Give back, exactly as written, the lines from the first line of the data below through the line with "Task: Open the Apache-2.0 license tab", and omit the pictures.

** Opening Task inputs block **

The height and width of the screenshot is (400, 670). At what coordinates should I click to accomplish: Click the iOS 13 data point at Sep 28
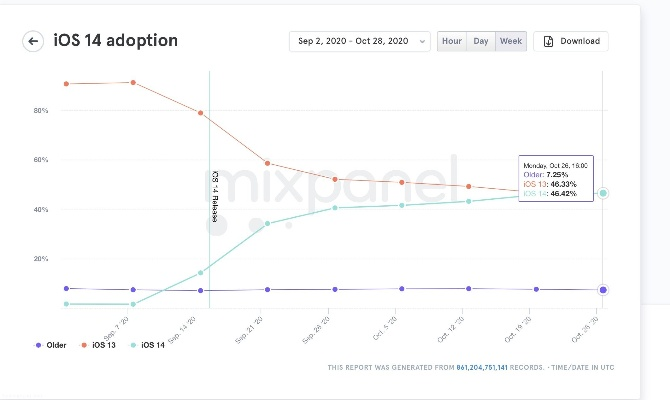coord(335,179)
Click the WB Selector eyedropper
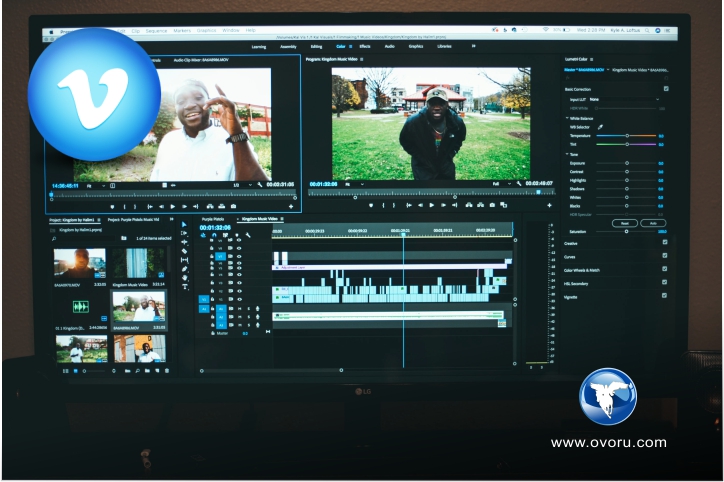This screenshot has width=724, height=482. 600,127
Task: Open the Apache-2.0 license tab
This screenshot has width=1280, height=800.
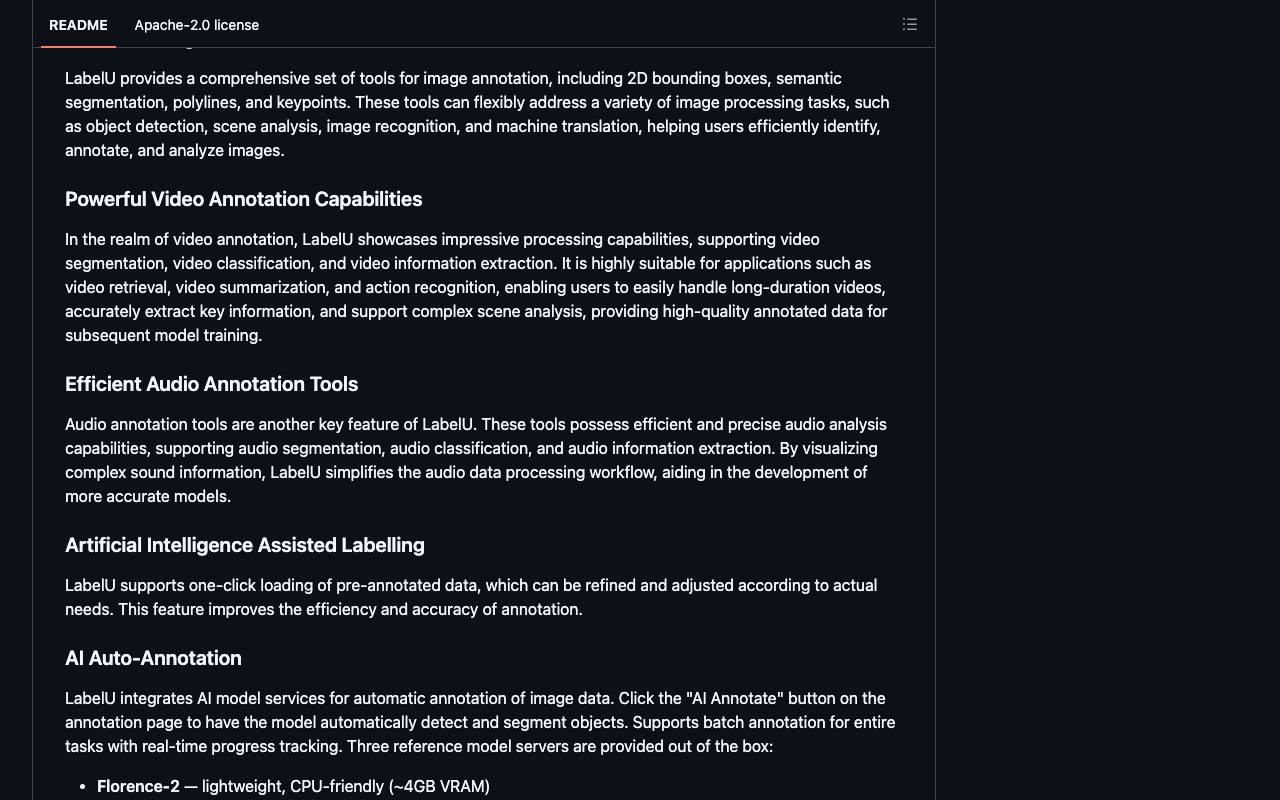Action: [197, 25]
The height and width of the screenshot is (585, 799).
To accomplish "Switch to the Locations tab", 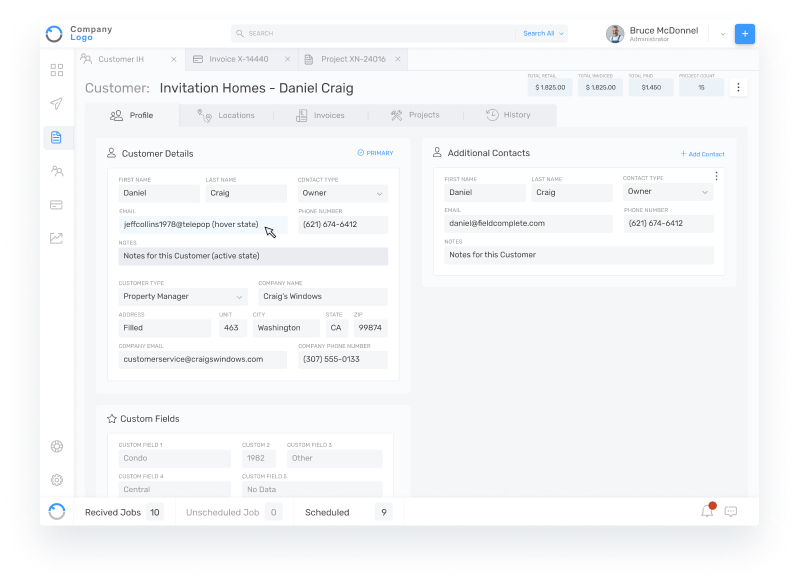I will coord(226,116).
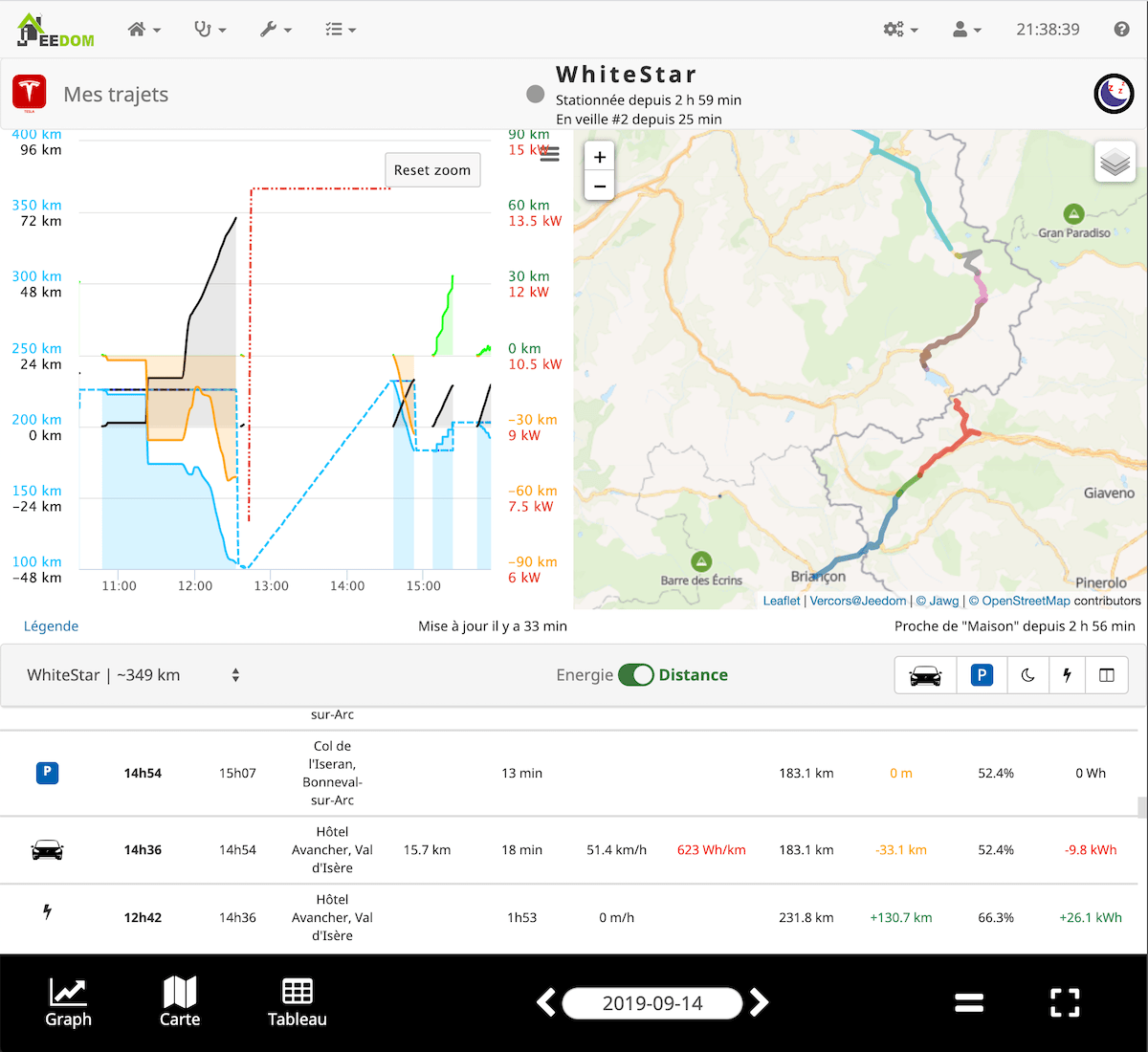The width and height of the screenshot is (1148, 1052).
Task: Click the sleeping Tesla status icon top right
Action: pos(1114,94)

** Closing Task inputs block **

**Response below**:
The height and width of the screenshot is (400, 670). At what coordinates should I click to accomplish: Click the iOS 13 data point at Sep 28
coord(335,179)
Click the WB Selector eyedropper
This screenshot has width=724, height=482. 600,127
Task: Open the Apache-2.0 license tab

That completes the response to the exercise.